Objective: The intriguing relationship between uric acid (UA) and cardiovascular events (CVE) and mortality is under active scrutiny. Increased UA levels have been associated with elevated BP and adverse prognosis. However, the extent to which UA maintains its prognostic value over and above specific ambulatory BP components is not well defined. Design and method: We followed 5244 participants of the Ambulatory Blood Pressure International (ABP-I) study with UA determined at entry. We grouped participants by gender-specific UA quartiles (divisions: 4.6, 5.4, and 6.4 mg/dl in men; 3.4, 4.2 and 5.0 mg/dl in women).
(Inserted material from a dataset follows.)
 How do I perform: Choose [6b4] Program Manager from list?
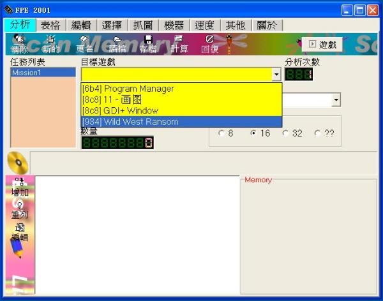coord(181,89)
Cox models were used to estimate the magnitude and changes in UA hazard ratio (HR) for CVE and mortality in relation with different ambulatory BP (ABP) components. The Akaike and Bayes information criteria (AIC, BIC) were used to compare non-nested models. Results: The 24-hour, daytime and nighttime systolic BPs increased linearly (p < 0.001 for all) across the gender-specific UA quartiles. We found no evidence for significant relationships between increasing UA and diastolic ABPs. Participants in the top UA quartile were older (p < 0.001), more frequently diabetic (p < 0.001), and had decreased renal function (p < 0.001), higher cholesterol (p < 0.001), and BMI (p < 0.001) than the others. During 35,087 person-years of follow-up there were 423 CVE (93 fatal, 330 nonfatal) and 185 deaths. The CVE rate per 100 person-years was 0.99, 0.95, 1.11, and 1.81, and mortality was 1.01, 0.55, 0.93, and 2.01, suggesting a possible non-linear relationship across UA quartiles. In fully adjusted survival models including different ABP components, the HR for CVE and mortality for the top UA quartile always remained significant (all p < 0.05 and p < 0.02 for CVE and mortality, respectively) with no evidence for HRs heterogeneity (p = 0.965 CVE, p = 0.999 mortality). Based on AIC and BIC, CVE models including either the average 24-hour or the night systolic BP were equally informative and better than those including daytime BP. Conclusions: In ABP-I participants, UA was a powerful risk marker for subsequent cardiovascular events and mortality and added prognostic value independently of specific ABP components.